6/10/2025, 4:31:02 AM

どうしてこの世界は……..
「こんなに物騒なんだァァぁぁぁぁ」
『うるっせぇぇぇぇぇ』
森の中の木々を掻き分けて走り抜ける女性がいた。彼女の後ろに目をやると、そこにはタワマンぐらいの大きさの白いクマがいた。クマは大きな腕を振り下ろし彼女を潰そうとしている。
「ぎょぁぁぁぁぁ」
彼女はそれを間一髪で避け、少し躓いてからまた走り出す。長らく走り続けており、そろそろ体力の限界が来ていた。
『お前、これくらいで息切れしてどうする?これだと魔女の端くれにもなれないぞ』
「別に…魔女に….なりたくて…..なったわけじゃ無いんだけどね!」
彼女は誰かに応える。しかし周りには誰もいない。殺意むき出しのクマを除いて。
「それに…あんたは…いいよね!どういう理屈か分かんないけど…私の頭ん中で….ちょこんとしているだけで….いいんだから!」
彼女は川を飛び越えながら話す。少し飛距離が足りなかったようで、コートの裾が少し濡れる。

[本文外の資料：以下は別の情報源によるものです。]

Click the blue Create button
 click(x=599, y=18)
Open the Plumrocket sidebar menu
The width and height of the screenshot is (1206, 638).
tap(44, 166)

『別にオレもお前の脳に意識を移したいと思ってここにいるんじゃ無い!師匠の決断だ!!』
「師匠師匠って…その師匠に裏切られたからこうなっているんでしょうが!」
『この大熊は関係ない!!まぐれだ!!それに師匠は考えあって…オレを….』
熊がそこら辺の木を引っこ抜いて彼女に投げる。矢のように突き抜ける木は見事、彼女が渡ろうとしていた吊り橋に突き刺さった。そして吊り橋は奈落の底へと落ちていく。
「ヤッバ、道なくなった!!」
『飛べ!!』
「無理!!」
彼女は後悔し始めていた。こんな事になるなら目立った事はせずにのほほんとした異世界転生生活を送るべきだったと。自分にチートスキルなんてものはないと。あるのは短剣と、魔女の見習い野郎だけ。こんなはずではなかった。異世界転生者こと桜田美優ことミユ。彼女は今、とてつもなくピンチな状況であった。